Australian Bankers' Association

Banks’ prudent approach to small business lending

 

Sydney, 6 April, 2010: The Australian Bankers’ Association (ABA) said it continues to be vital to the long-term health of the Australian economy that banks apply risk-based pricing in relation to lending to small business.

The ABA has outlined its position in its submission to the Senate Economics Committee’s Inquiry into access to finance for small business.

Steven Münchenberg, Chief Executive of the ABA, said: “Throughout the global financial crisis and as we continue to experience its impacts, banks have rightly re-priced for risk over the last 12 – 18 months in relation to their small business customers.”

“Banks must lend prudently. They must do this to comply with prudential regulation as well as meeting commercial objectives for their shareholders. Capital required by the Australian Prudential Regulation Authority (APRA) to be held by banks for small business loans is generally three times higher than for home loans, and can be seven times higher for some products. We have to remember that it was irresponsible lending in the US that was the trigger for a lot of the global financial problems.”
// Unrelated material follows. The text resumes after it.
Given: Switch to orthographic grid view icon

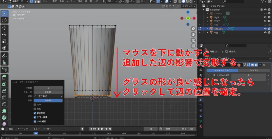Looking at the screenshot, I should coord(193,46).
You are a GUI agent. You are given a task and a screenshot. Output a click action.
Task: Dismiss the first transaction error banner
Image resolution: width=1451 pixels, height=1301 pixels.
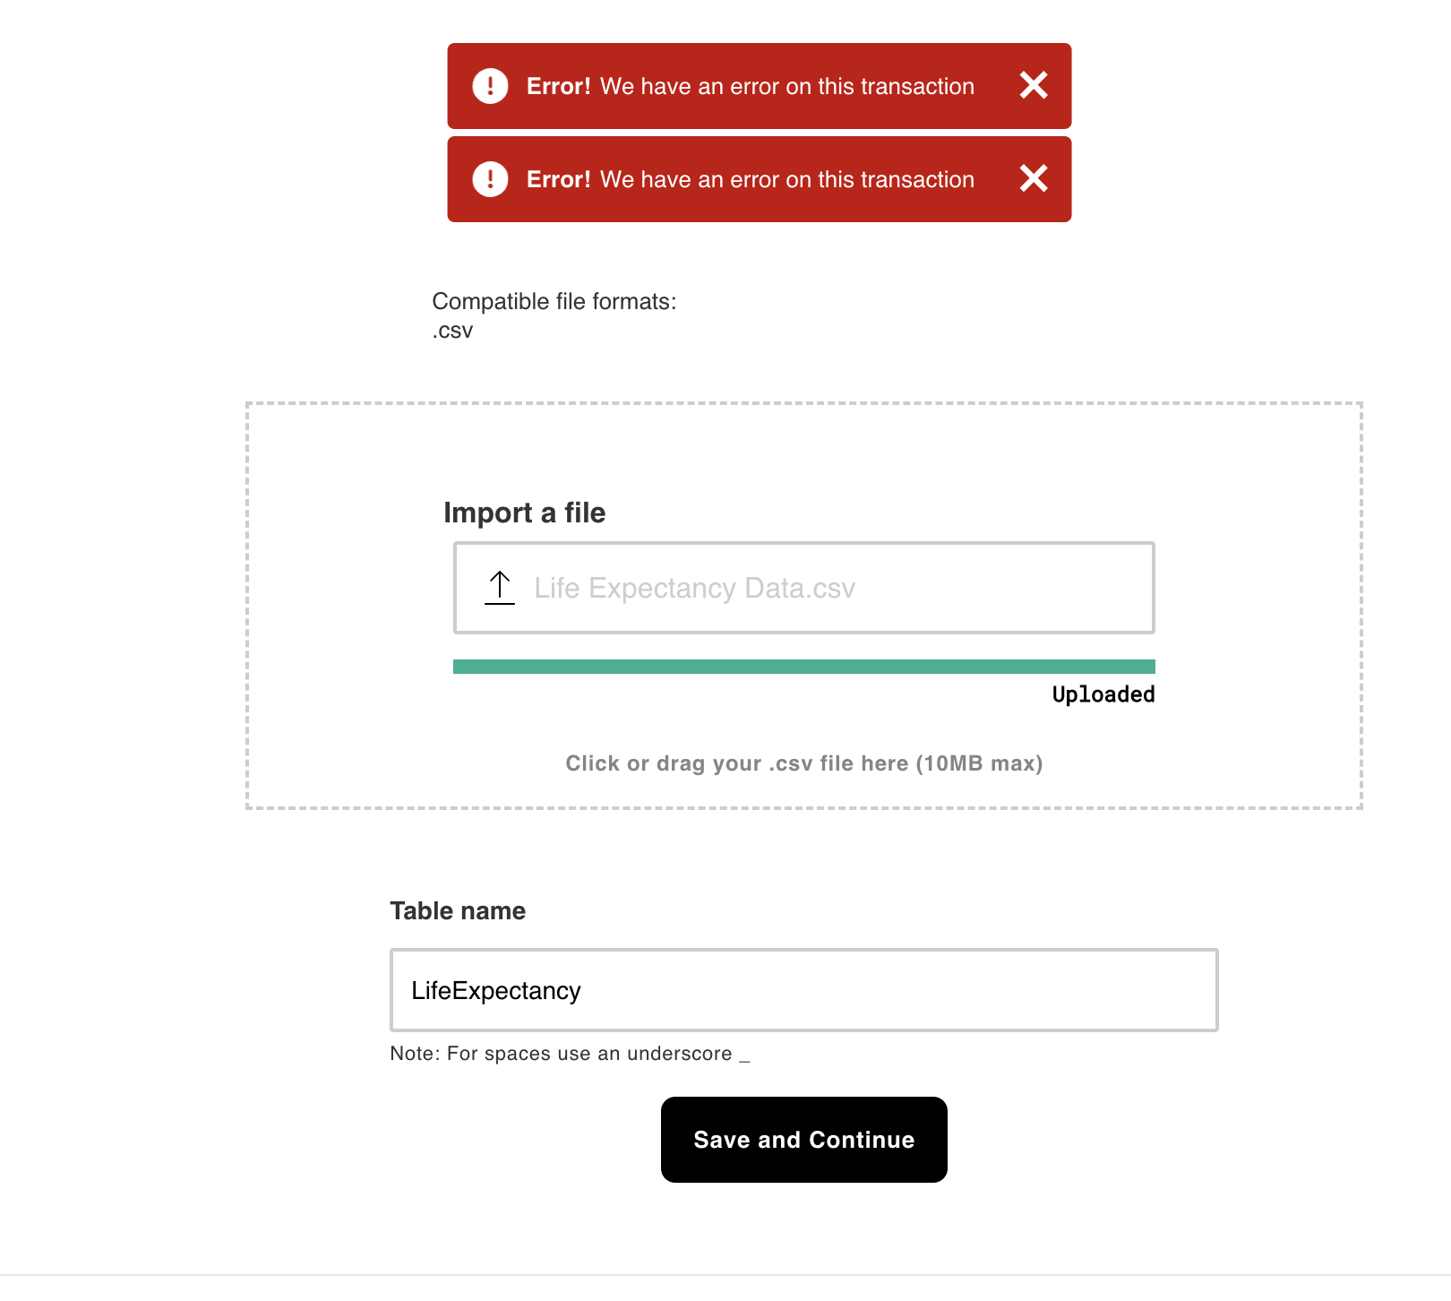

“Your business needs to make a profit, so does a bank. When you approach a bank for a loan, you are asking the bank to go into business with you. You are asking the bank to consider your business plan, agree with your strategy, approve your expenditure and accept some of the risk that the business may not succeed. Banks are in the business of supporting sound and viable financial decisions, therefore every request is considered on its own merits and priced accordingly,” Mr Münchenberg said.

Access to finance
 
Banks’ doors are open and they are lending to viable businesses. At the end of January 2010, the stock of lending to business by ABA member banks was $368 billion, an increase of more than $52 billion from the beginning of the global financial crisis.
 
Australian Bureau of Statistics data shows that the demand from small business for new lending has been falling and the Reserve Bank has noted that small businesses have scaled back their capital expenditure and focussed on reducing their existing debt.

Cost of finance
 
Since the credit crisis started, banks have faced continual pressure on their cost of funds. The three sources of funding: deposits, short-term funding, and long-term funding have all contributed to this pressure, although short-term funding is starting to ease. This pressure is affecting the prices of all loans including small business.
 
Banks also build in a risk premium to cover the higher probability of default of business loans. Interest rates for most small business products have increased by 70 – 80 basis points since October 2009. The Reserve Bank’s cash rate has moved 75 basis points over that same period.
 
Mr Münchenberg said: “History has proven that small business enterprises have a higher probability of default compared with retail home loan customers. A higher risk margin is therefore required on business loans to cover this increased risk.”
“The difference between the home loan rate and business rates which are secured by residential property is a direct result of the higher probability of default experienced by the banks in the small business sector. Again, this is a prudent approach by banks.”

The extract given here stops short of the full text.